Später wurde Thomas R.P. Mielke Mitgeschäftsführer der Agentur »RTGM«, und auch hier arbeiteten wir bei verschiedenen Projekten miteinander. Dabei begeisterte mich Thomas immer wieder mit Schilderungen, wie er seine Heftromane verfasste. Als Ausgleich zu dem enormen Stress, den die Werbebranche mit sich bringt, schrieb er sich die Seele aus dem Leib und in jeweils nur einer Nacht einen kompletten Roman.
Mielke setzte sich nachts in seine Küche an eine Reiseschreibmaschine und tippte in Rekordgeschwindigkeit. Ein Blatt nach dem anderen flatterte auf den Fußboden, und am frühen Morgen war der Roman fertig. Der Autor sammelte die Blätter auf, steckte sie in einen Umschlag und schickte sie seinem Verlag. Er warf keinen weiteren Blick auf sein Opus, achtete nicht einmal auf die richtige Sortierung der Seiten. – Korrekturlesen? »Das können die im Verlag machen«, meinte er dazu. Ich war baff.

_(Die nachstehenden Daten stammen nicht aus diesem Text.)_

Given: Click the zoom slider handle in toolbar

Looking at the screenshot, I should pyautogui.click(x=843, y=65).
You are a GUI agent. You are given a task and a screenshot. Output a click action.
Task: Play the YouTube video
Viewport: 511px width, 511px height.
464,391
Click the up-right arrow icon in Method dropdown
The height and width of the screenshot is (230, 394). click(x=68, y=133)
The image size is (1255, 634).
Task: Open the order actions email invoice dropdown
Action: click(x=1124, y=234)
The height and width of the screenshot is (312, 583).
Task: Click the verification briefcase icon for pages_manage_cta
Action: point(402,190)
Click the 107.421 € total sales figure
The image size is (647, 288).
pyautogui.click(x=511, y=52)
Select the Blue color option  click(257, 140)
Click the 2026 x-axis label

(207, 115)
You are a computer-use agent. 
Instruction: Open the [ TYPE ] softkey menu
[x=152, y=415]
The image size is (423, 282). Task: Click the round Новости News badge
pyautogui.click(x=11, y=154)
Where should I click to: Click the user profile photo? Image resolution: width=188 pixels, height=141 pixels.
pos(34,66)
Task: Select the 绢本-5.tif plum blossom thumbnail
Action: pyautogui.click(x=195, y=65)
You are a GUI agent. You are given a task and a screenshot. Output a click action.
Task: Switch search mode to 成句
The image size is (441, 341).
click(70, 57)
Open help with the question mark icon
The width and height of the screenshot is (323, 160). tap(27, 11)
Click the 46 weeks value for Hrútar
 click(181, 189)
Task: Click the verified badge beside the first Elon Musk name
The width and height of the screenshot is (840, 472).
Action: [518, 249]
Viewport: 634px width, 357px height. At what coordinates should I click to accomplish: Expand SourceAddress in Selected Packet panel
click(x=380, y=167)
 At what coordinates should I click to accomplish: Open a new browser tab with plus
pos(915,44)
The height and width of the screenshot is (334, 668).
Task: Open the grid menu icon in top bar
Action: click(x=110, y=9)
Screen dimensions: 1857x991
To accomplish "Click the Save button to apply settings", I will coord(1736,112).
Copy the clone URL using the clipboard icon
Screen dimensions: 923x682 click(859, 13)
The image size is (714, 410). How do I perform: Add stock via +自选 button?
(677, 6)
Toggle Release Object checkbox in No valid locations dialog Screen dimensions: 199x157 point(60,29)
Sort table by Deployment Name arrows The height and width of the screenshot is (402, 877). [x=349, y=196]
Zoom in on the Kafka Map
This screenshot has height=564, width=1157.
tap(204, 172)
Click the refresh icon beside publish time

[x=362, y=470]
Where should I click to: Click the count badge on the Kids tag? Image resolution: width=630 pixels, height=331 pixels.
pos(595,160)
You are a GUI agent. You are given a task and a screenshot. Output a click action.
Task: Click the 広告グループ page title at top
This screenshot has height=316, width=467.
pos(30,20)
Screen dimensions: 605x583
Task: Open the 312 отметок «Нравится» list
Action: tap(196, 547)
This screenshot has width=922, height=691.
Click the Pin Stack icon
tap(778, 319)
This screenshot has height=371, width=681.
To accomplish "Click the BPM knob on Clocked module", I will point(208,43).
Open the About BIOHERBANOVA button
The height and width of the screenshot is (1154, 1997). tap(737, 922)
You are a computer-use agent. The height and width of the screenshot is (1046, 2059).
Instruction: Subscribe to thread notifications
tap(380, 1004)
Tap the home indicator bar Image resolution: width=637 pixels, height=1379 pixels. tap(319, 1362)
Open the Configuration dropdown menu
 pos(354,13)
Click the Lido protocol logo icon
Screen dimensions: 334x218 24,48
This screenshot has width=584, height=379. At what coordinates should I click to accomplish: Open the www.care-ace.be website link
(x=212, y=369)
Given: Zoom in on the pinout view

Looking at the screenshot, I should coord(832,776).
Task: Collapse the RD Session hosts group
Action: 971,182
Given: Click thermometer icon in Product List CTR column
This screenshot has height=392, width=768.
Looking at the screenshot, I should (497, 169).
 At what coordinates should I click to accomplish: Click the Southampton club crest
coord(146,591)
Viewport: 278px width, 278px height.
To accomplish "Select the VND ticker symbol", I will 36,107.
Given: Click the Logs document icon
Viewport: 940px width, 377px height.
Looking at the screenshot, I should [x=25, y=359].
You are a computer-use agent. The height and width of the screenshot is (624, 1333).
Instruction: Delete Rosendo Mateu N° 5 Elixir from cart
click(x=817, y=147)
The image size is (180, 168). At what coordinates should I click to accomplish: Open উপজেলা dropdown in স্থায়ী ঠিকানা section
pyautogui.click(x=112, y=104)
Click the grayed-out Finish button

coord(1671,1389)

Auf diese Weise entstanden mindestens 70 Romane für die Reihe »Zauberkreis Science Fiction« und die Serie »Rex Corda«. Thomas Mielke verfasste Science-Fiction, Spionageromane, Agenten-Thriller, Krimis und okkulte Stories. Er veröffentlichte unter verschiedenen Pseudonymen: Mal nannte er sich Mike Parnell, Michael C. Chester, Bert Floorman, Henry Ghost, Roy Marcus, Marc McMan, Marcus T. Orban oder John Taylor. Seiner Phantasie waren keine Grenzen gesetzt, und es dauerte nicht lange, da erweiterte er seinen Klarnamen zu »Thomas R. P. Mielke«. »R.P.« stand dabei für »Reine Phantasie«.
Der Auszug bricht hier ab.